Word of the Day: drill

Word of the Day
July 7, 2016
due (noun, verb)
/drɪl/  sound icon
 
 
A drill is a tool, often electric, used for making holes in walls and other hard surfaces. It is also a military exercise or another form of training exercise, often related to security and emergencies, as well as a repetitive and mechanical exercise. In addition, the drill can be the correct way of behaving in certain situations. As a verb, drill means 'to make a hole with a drill' and 'to pierce the earth looking for oil.' It also means 'to instruct in military marching' or 'to teach by repetition.'

 

Example sentences
 
Sandra used a drill to make holes in the wall, so she could put the shelves up.
The soldiers were doing drills in the yard.
We have regular drills to make sure everyone knows what to do in an emergency.
Before the VIP's visit, the CEO sent an email to all the staff to make sure everyone knew the drill.
The company is drilling somewhere near here.
The French teacher drilled his students on –er verbs.

 

Did you know?
 
A fire drill is an exercise carried out in a company, hotel, or other building to make sure everyone knows what to do in the event of a real fire.

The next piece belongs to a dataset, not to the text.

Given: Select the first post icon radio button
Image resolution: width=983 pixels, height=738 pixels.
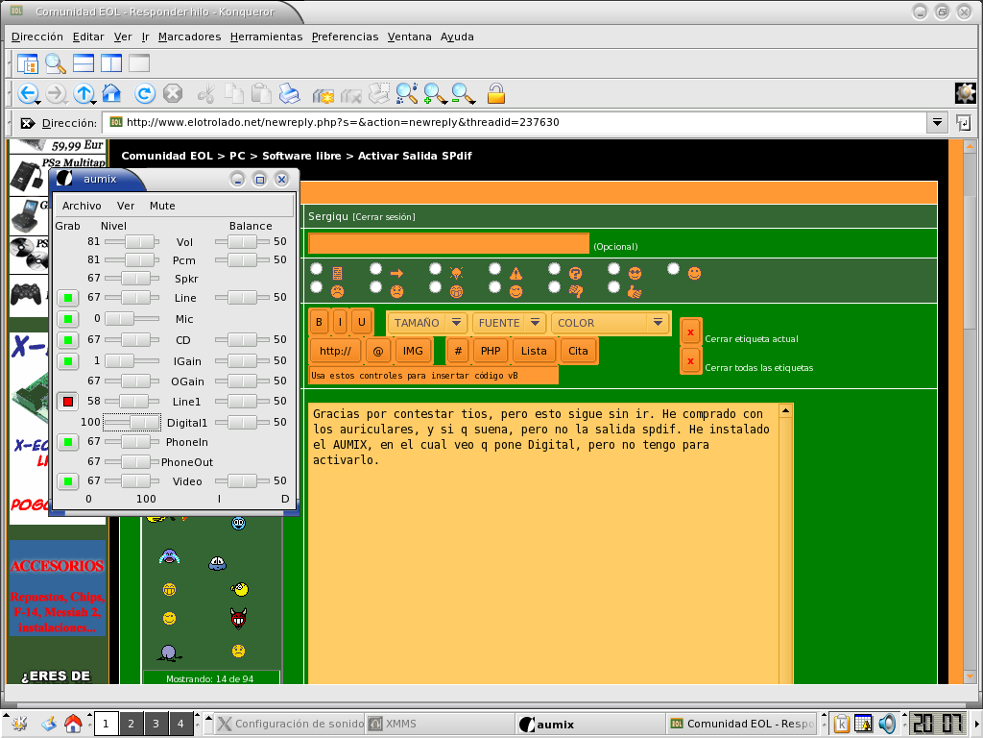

If you take part in a fire drill, you will be expected to act just as if there was a real fire and follow all the safety regulations, like using the stairs instead of the elevator, and to report to someone whose job it is to check everyone has safely left the building. Schools and companies in places where earthquakes or tornadoes are common also hold earthquake or tornado drills.
 
Other forms
 
driller (noun), drillable (adjective)
 
Origin
 
Drill dates back to the early 17th century, and comes from the Dutch noun dril (meaning 'instrument to bore holes'), and the Dutch verb drillen (to bore holes).